» **Data drawn from a collection**
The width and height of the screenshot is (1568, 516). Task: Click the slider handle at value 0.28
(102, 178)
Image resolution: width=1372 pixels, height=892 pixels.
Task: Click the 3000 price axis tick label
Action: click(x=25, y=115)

» **Job**
Put every line of the rows above into a Markdown table with the columns "Number" and "Line", numbering each line in order and omitting blank lines.

» **Task solution**
| Number | Line |
|---|---|
| 1 | The width and height of the screenshot is (1568, 516). Task: Click the slider handle at value 0.28 |
| 2 | (102, 178) |
| 3 | Image resolution: width=1372 pixels, height=892 pixels. |
| 4 | Task: Click the 3000 price axis tick label |
| 5 | Action: click(x=25, y=115) |